In the present case, a bluish hue of the gingiva was among the patient’s principal complaints. Depigmentation of tissues may signify a clinical problem, such as underlying hard tissue that is too thin to cover dark roots, as in the present case, or melanin coloring of the gingiva itself may cause it. In patients with excessive gingival display, this is unacceptable. In the present case, this was treated with SCTG, because the gingiva itself was not discolored, and grafting of thicker tissue into the area addressed the problem. Other authors have used electrosurgery, surgical abrasion, and lasers to eliminate discolored gingiva.27,28
In addition to esthetics becoming a greater concern for periodontists, interdisciplinary treatment has now become mandatory in many cases. Pasquinelli,1 in a review of periodontal plastic surgical techniques, emphasized that proper diagnosis and multidisciplinary treatment are essential if a predictable result is expected.
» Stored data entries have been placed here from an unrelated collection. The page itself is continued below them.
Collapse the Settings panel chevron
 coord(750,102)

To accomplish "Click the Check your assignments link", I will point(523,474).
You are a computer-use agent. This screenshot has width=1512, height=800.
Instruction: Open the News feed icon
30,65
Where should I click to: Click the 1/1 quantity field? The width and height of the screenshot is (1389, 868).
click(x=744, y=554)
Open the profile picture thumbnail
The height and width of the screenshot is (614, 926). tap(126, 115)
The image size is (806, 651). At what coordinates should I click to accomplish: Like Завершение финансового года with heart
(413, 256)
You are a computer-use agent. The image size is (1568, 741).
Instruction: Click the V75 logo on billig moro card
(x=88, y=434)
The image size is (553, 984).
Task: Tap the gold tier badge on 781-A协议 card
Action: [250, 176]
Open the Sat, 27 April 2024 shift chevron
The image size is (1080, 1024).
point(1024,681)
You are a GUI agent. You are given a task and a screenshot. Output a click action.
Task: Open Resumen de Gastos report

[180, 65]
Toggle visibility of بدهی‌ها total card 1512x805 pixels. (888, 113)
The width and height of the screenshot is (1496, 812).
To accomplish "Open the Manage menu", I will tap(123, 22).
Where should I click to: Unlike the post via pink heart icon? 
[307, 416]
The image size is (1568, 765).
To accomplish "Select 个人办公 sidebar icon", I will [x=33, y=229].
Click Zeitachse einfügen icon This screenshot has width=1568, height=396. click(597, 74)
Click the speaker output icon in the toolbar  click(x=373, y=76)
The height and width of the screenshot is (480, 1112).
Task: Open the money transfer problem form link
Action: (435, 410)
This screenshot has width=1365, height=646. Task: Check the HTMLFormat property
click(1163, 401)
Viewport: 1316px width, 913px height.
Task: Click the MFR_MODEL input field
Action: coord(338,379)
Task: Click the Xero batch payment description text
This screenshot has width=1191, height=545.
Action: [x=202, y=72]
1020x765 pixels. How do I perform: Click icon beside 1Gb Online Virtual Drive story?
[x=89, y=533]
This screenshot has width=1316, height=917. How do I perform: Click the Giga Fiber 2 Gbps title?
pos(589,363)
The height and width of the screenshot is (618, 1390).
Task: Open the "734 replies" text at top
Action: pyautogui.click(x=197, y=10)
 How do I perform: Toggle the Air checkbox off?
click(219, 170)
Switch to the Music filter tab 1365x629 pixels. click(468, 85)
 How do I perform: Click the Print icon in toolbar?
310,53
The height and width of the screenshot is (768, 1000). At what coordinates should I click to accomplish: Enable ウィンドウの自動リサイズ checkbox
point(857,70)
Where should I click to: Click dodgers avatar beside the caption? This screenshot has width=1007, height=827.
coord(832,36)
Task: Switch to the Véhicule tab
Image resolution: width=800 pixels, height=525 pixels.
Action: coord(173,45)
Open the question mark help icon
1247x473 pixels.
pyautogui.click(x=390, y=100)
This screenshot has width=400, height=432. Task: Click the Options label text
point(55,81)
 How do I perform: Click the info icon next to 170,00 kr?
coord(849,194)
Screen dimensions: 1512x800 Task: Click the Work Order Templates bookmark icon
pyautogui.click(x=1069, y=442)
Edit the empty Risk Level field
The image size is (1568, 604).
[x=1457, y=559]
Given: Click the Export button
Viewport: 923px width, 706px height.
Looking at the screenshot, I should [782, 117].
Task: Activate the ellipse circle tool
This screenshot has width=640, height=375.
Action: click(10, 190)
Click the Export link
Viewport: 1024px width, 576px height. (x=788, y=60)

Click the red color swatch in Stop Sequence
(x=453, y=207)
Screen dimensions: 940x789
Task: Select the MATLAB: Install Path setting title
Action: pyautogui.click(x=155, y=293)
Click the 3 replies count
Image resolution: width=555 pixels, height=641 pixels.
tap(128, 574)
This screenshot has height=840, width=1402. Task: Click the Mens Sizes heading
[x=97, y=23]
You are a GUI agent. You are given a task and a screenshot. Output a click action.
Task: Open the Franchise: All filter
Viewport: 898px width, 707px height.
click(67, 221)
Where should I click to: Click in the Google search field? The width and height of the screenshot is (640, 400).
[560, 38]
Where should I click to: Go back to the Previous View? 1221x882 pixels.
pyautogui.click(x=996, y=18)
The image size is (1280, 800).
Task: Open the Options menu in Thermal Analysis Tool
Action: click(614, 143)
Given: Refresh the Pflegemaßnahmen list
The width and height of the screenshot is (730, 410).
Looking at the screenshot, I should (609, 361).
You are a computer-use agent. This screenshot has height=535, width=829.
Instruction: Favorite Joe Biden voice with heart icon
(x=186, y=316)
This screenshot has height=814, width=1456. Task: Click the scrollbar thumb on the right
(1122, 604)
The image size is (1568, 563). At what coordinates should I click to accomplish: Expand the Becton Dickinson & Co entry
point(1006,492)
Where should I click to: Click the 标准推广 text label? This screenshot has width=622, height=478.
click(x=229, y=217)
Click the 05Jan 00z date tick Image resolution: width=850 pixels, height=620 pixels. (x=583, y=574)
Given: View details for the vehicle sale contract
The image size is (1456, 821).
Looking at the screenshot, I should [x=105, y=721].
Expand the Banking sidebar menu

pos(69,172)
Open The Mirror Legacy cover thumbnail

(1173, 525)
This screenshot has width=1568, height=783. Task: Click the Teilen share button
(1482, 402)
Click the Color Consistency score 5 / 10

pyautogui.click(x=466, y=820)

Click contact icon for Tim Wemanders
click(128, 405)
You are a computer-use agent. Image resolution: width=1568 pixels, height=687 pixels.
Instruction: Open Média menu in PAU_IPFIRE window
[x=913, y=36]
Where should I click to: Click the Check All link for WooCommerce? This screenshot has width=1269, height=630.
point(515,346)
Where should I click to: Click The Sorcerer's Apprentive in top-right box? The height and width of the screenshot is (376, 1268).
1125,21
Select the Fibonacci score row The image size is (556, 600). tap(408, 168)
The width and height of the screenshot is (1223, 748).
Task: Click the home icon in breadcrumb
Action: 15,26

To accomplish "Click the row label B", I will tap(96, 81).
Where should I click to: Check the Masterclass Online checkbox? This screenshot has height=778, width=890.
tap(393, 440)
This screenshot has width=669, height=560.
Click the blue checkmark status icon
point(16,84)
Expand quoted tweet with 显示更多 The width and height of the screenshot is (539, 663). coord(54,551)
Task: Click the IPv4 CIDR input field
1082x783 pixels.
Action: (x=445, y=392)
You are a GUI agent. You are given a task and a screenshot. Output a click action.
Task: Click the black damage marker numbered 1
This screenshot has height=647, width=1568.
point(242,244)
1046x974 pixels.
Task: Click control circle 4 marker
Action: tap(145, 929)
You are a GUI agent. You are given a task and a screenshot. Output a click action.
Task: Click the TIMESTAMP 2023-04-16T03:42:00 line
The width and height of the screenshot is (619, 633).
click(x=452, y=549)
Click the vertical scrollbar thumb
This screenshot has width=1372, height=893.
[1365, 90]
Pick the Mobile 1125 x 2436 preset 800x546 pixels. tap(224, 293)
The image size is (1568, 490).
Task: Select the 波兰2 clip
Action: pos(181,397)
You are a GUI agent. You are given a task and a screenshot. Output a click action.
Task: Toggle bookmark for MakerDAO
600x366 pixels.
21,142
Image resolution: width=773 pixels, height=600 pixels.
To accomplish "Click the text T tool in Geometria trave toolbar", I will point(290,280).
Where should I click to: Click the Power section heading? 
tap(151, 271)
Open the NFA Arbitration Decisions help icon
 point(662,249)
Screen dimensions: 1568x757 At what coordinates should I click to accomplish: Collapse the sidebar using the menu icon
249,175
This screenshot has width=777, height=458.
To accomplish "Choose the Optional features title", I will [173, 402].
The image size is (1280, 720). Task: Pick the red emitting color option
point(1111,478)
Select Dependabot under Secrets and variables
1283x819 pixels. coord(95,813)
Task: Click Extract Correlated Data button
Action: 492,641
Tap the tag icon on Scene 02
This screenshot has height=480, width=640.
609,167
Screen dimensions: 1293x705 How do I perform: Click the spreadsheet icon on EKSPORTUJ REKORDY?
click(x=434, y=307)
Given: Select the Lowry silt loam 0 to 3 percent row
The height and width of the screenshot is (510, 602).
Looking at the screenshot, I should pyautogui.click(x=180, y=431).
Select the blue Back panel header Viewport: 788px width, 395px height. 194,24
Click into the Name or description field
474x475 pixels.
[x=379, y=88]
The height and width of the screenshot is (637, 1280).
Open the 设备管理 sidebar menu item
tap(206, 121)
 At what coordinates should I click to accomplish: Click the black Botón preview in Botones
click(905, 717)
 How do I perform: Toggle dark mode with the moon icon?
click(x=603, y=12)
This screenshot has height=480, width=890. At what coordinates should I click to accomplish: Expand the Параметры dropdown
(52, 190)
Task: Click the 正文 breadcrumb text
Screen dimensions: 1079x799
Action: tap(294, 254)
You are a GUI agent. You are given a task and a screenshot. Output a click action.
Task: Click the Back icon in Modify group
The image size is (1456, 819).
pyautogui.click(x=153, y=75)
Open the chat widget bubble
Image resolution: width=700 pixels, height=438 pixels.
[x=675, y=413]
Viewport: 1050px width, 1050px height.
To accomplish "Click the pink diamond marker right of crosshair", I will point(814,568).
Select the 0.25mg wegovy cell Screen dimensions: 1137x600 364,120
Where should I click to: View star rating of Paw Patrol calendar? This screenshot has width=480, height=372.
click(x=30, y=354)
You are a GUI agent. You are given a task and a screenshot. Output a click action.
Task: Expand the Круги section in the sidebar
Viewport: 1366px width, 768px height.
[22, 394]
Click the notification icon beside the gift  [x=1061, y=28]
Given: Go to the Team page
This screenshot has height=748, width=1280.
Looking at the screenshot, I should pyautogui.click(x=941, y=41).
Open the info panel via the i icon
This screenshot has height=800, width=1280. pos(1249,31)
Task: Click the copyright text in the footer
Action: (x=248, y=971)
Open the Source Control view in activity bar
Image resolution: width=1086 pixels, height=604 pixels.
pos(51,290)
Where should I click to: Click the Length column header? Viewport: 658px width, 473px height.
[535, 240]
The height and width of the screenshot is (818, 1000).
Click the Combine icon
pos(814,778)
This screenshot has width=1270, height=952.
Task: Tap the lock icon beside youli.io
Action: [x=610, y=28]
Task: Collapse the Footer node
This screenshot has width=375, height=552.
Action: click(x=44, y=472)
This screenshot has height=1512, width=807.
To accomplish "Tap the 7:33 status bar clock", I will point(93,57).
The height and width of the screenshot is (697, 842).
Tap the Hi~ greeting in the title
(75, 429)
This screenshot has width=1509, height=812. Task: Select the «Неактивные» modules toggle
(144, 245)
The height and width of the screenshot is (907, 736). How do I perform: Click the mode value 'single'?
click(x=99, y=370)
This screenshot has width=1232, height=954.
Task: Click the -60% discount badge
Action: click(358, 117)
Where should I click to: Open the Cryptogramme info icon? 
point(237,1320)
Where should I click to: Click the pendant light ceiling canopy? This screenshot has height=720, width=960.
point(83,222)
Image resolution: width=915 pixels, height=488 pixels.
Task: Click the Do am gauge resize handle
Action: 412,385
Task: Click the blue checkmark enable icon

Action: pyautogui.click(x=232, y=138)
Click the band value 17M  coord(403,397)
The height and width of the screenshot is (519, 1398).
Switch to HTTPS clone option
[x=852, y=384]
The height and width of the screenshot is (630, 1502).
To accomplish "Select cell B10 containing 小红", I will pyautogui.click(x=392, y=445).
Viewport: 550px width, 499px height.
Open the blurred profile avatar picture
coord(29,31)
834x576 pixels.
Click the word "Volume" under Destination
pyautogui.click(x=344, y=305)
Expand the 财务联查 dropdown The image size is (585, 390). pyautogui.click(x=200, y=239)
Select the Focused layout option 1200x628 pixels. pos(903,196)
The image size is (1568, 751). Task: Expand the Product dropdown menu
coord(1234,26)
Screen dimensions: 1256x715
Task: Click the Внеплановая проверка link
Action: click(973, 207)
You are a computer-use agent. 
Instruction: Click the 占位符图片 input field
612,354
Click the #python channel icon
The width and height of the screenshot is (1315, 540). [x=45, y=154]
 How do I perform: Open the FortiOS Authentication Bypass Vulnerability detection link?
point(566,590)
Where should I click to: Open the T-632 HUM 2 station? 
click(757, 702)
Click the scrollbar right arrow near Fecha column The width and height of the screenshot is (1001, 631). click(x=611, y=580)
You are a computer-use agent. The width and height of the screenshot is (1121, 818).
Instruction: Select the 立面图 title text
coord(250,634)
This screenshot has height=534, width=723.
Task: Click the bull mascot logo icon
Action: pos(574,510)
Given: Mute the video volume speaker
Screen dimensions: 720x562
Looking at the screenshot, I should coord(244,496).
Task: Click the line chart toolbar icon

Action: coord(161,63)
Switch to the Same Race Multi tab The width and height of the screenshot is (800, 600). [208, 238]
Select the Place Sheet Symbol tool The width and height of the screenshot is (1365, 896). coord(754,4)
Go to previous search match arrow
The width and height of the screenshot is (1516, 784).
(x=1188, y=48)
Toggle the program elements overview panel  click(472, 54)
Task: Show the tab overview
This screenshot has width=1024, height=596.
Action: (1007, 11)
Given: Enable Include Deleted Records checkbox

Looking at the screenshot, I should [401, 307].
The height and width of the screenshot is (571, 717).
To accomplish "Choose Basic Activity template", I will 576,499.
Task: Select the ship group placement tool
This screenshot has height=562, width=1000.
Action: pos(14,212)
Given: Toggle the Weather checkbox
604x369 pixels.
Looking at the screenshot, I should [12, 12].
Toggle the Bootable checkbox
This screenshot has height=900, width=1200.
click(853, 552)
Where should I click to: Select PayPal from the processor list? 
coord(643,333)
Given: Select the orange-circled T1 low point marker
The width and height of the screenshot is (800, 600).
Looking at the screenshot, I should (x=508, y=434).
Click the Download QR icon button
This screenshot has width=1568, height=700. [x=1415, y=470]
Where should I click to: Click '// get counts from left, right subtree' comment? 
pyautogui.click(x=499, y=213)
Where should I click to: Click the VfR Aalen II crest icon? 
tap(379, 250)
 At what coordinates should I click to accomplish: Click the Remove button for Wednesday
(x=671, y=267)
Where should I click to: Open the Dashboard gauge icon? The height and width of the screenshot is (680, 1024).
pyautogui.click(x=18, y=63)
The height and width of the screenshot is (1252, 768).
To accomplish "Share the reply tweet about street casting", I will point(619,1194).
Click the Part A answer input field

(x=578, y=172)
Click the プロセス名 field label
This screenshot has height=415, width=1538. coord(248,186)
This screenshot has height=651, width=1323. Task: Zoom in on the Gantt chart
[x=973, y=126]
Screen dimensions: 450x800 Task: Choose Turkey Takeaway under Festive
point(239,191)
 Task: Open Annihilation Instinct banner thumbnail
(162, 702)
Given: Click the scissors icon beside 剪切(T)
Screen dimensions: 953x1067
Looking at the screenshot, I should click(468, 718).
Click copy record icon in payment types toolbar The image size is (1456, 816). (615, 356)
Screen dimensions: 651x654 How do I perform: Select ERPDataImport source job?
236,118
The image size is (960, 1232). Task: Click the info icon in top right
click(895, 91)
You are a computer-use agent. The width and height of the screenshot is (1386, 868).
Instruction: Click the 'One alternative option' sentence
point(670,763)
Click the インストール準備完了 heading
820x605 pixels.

Allen and Winter29 advised that clinicians set a plan first, with interdisciplinary cooperation, prior to beginning treatment, and they stressed that the choice of proper crown and gingival proportions should be decided by all team members. Anson30 combined periodontal and esthetic approaches to treat subgingival caries, noting that “the synergy developed by combining these two fields of dentistry allows for better esthetic outcomes for our patients.” Dersot,31 Mankoo and Frost,32 and Monnet-Corti and colleagues33 investigated the interactions between periodontal and orthodontic treatments with respect to ideal timing and sequence of procedures. There was agreement that periodontics and orthodontics can work well together to create ideal gingival profiles. Mankoo and Frost32 orthodontically extruded hopeless teeth prior to extraction and implant placement to improve hard- and soft-tissue profiles. Prosthodontic treatment, too, can assist the periodontist in obtaining an attractive outcome; either provisional or definitive restorations can be used to strengthen the underlying hard and soft tissues to enhance esthetics.4,7,34,35 Santamaria and colleagues36,37 applied resin-modified glass-ionomer restorations together with grafting and achieved significant gains in attachment levels and improvements of probing depths. Faiella38 emphasized the importance of interdisciplinary consultations to prevent treatment failure or unhappy patients: “The ability to counsel in an informed way—outside the restorative arena—allows dentists to demonstrate their true commitment to the best outcome for the person they are dedicated to serve, the patient.”